Often these obstacles are in the garage, where even new ranch-style single level homes confront their owners with a half dozen steps while carrying groceries in from the car to the kitchen, Delaware noted.

When visitors tour the nation’s first Living In Place Institute Idea Home next winter, they’ll see a plan with no steps either from the front or rear entry doors, nor from the garage to the main area. They’ll also see a space set aside that can be retrofitted for an elevator to the bedroom level if the owner needs that.

The halls and bathrooms of the Idea Home are more than wide enough to accommodate wheelchairs and will have a host of items designed to provide better ergonomics and comfort for residents in the kitchen, baths and other areas.

“The Idea Home will show many options, but a builder need not feature each and every one of those to be certified for Living In Place,” said August. “With zero-steps and a few other requirements, builders can choose from a variety of other features – some of them very low cost – which will allow certification and comfort.”

“From the buyer’s perspective, the added costs can be modest in comparison to those for moving a family member into institutional settings designed to accommodate these everyday needs,” said Delaware.

“Ideally, we’d love to see every builder in the world offering all of these features for all homes. However, if a builder can at least show minimum requirements in a model home and offer those to customers up front as an option, we’ll have accomplished a great deal in improving the future for everyone,” Delaware added.

- **ROWS**:
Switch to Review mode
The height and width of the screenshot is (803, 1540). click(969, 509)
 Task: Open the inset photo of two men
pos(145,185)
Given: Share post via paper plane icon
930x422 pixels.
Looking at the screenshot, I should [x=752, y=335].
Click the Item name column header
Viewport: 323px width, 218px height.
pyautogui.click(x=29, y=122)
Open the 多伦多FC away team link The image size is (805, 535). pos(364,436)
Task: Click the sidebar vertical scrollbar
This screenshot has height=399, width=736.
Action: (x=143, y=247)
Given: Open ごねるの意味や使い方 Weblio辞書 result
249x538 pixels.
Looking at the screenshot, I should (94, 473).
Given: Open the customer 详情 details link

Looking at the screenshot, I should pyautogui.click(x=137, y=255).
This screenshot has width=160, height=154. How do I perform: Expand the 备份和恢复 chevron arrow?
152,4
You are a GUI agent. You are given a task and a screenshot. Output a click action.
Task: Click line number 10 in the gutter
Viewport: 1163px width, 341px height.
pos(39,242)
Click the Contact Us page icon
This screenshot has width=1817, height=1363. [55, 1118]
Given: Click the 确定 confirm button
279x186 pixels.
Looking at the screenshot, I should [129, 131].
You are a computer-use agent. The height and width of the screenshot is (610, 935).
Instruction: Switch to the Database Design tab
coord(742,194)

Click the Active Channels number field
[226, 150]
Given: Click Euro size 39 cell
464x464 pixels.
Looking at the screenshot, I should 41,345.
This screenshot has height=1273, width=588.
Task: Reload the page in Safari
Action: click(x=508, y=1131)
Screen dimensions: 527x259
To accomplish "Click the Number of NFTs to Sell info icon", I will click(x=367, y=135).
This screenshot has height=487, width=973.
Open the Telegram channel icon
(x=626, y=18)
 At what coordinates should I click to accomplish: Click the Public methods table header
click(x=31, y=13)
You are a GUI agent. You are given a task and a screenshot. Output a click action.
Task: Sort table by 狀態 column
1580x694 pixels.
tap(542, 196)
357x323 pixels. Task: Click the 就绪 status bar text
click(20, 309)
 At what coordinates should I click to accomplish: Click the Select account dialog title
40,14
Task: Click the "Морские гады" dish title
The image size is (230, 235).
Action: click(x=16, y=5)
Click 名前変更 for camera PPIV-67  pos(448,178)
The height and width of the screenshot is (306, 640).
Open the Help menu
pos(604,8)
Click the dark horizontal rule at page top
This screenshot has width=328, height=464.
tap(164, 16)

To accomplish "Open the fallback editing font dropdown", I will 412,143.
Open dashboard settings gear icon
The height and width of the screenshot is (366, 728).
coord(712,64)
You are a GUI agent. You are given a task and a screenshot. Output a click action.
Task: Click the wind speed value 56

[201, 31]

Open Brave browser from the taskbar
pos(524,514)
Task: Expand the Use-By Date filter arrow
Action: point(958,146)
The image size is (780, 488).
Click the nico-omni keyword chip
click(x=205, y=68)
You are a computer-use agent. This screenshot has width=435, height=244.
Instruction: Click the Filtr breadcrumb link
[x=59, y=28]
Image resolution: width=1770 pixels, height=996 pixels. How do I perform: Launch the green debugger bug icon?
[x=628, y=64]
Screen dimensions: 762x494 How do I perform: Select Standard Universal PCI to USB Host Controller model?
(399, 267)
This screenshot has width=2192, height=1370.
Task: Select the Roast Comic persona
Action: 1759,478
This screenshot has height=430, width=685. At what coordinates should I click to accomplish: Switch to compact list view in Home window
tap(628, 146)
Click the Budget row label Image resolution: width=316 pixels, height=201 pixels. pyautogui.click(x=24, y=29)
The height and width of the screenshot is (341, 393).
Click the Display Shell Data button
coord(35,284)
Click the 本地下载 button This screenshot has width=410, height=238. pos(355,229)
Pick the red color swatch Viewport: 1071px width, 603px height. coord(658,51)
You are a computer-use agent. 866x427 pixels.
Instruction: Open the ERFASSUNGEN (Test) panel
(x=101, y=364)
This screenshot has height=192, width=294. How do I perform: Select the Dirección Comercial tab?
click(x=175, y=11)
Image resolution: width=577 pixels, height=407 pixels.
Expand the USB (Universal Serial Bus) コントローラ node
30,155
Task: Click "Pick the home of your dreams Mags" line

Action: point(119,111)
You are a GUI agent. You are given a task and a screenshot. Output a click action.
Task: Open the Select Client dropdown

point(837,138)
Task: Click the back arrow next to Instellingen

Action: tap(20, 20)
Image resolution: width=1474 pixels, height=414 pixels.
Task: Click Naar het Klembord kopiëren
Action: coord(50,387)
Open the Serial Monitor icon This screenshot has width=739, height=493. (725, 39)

- **WORK TO DO**:
(1) Answer these questions from the Idea Home excerpt.
(a) According to Delaware, where are these obstacles often found?
(b) What space is set aside in the Idea Home in case the owner needs it?
(c) What does Delaware compare the buyer's added costs to?
(2) Summarize the Idea Home excerpt in two sentences.
The data on this page has no role here.

- **SOLUTION LIST**:
(1)
(a) In the garage.
(b) A space that can be retrofitted for an elevator to the bedroom level.
(c) The costs of moving a family member into institutional settings designed to accommodate these everyday needs.

(2) The nation's first Living In Place Institute Idea Home will have no steps from its entry doors or garage, halls and bathrooms wide enough for wheelchairs, and space that can be retrofitted for an elevator. Builders can be certified without offering every feature shown, and Delaware says the added costs can be modest compared with moving a family member into institutional settings.